ACTION ITEM: Retype, exactly as they appear below, the lines between the line holding "The image size is (1024, 768)." and the line holding "Given: Select the pencil drawing tool", both ends included.

[Saved data entries]
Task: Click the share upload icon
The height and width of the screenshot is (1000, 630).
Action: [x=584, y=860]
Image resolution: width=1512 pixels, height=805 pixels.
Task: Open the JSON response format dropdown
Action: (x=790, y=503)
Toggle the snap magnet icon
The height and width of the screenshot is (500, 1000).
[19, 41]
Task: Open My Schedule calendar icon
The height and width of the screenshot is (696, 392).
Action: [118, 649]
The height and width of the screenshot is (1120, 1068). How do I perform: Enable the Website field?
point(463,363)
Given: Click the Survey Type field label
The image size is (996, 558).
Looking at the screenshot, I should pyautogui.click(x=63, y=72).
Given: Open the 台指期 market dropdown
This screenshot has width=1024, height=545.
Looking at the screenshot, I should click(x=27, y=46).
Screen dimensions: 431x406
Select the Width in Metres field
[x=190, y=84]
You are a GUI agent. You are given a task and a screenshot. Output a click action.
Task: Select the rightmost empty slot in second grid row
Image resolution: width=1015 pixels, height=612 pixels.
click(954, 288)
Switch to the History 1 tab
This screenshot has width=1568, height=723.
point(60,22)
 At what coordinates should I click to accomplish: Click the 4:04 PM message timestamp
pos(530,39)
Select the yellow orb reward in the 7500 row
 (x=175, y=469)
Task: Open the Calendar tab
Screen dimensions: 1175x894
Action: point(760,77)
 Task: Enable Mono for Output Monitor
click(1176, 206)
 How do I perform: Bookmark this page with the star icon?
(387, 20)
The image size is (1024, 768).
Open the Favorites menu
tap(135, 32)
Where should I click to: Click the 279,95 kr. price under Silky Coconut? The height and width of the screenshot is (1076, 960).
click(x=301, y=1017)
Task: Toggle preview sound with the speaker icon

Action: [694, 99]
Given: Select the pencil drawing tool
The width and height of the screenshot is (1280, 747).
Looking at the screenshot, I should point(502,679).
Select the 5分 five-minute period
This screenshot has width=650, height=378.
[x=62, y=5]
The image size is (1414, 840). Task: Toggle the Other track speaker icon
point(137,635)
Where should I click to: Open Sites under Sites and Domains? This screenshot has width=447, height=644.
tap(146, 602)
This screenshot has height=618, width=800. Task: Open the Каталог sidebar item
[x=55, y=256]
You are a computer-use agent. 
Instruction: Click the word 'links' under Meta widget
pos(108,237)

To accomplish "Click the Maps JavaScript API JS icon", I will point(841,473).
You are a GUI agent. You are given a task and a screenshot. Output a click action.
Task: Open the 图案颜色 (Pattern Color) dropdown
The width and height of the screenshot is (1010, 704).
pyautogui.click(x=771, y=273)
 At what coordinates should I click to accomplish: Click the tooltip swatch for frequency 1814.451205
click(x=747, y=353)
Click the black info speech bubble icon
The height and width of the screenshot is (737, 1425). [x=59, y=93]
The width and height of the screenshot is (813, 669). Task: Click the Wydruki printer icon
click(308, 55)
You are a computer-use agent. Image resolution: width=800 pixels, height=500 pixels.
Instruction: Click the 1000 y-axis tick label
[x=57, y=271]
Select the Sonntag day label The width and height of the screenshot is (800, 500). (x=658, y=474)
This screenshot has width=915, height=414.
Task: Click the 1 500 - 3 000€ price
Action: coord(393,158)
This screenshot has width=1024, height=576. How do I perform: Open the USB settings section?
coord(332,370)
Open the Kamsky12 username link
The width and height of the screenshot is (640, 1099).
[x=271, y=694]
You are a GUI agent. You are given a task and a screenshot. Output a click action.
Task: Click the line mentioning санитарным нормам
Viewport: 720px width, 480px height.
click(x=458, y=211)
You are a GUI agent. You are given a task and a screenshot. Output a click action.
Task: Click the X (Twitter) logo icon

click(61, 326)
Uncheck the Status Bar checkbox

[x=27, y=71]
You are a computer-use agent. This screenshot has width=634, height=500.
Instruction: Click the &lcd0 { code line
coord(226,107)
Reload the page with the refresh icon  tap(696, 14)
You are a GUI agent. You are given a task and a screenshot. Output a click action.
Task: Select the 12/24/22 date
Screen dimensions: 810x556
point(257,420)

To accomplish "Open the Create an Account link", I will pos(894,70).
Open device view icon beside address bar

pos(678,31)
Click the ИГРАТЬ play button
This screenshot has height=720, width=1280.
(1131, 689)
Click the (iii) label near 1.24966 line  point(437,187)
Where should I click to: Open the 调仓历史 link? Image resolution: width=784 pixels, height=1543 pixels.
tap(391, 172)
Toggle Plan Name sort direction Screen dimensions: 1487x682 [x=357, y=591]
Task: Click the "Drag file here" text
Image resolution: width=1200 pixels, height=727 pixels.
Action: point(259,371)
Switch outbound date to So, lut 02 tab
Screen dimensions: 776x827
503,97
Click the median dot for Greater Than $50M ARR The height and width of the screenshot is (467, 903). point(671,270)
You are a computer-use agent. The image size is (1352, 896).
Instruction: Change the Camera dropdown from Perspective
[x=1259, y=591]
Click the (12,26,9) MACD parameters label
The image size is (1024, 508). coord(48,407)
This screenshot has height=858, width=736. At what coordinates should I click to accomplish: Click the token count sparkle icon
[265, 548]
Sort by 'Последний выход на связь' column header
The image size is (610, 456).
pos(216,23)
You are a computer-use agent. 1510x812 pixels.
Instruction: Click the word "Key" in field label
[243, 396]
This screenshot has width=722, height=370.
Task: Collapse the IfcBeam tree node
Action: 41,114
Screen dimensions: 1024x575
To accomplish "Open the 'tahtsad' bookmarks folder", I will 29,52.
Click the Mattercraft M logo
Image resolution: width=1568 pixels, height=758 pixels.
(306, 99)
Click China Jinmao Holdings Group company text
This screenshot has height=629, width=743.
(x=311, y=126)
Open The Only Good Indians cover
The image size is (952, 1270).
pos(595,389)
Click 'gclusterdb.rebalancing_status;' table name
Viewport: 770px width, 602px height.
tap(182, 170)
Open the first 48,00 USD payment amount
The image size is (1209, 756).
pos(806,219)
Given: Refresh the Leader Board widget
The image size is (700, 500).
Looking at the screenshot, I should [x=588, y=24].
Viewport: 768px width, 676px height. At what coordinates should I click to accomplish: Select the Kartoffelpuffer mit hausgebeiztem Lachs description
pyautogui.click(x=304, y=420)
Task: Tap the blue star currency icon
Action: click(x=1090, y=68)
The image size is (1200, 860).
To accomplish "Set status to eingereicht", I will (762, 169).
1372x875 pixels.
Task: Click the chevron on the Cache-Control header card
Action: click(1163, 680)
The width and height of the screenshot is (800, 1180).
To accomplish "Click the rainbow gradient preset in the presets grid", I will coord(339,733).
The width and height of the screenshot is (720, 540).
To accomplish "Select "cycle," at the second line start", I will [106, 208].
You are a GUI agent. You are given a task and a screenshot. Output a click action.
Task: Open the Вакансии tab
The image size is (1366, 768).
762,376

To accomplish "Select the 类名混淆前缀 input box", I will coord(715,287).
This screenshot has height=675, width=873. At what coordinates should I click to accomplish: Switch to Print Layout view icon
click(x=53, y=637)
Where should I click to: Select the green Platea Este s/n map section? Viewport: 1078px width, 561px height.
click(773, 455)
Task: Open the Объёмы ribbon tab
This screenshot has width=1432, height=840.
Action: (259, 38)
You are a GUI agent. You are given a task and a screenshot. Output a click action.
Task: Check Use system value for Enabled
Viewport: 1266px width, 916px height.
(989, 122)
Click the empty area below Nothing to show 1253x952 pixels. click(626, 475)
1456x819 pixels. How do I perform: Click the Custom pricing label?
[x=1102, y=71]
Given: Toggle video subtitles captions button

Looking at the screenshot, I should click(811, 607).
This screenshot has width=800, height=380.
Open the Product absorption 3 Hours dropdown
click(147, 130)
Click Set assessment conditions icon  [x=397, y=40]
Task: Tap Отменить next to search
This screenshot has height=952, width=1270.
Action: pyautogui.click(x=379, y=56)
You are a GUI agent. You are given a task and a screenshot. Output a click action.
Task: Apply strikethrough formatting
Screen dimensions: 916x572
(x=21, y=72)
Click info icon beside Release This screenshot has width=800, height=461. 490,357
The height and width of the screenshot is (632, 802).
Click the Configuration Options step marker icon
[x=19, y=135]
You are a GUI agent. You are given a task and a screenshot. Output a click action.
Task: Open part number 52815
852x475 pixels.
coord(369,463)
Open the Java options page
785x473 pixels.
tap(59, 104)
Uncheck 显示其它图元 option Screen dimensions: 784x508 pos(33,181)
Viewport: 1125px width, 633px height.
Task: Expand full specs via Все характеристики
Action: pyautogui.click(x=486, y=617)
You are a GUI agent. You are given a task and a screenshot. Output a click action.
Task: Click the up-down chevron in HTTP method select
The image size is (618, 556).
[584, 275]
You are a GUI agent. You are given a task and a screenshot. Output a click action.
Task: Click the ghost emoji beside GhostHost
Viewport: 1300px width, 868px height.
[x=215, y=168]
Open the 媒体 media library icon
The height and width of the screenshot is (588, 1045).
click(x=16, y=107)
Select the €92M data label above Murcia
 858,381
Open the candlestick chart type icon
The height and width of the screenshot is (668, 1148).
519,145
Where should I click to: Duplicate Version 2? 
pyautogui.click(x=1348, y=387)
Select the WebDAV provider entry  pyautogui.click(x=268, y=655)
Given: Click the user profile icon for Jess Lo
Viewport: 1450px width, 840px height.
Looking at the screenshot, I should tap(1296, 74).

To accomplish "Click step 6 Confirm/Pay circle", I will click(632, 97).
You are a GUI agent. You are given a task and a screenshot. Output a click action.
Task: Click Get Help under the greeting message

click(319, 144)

RESPONSE BOX:
The image size is (1024, 768).
Open the Favorites menu
tap(135, 32)
Where should I click to: Click the 279,95 kr. price under Silky Coconut? The height and width of the screenshot is (1076, 960).
click(x=301, y=1017)
Task: Toggle preview sound with the speaker icon

Action: [694, 99]
Given: Select the pencil drawing tool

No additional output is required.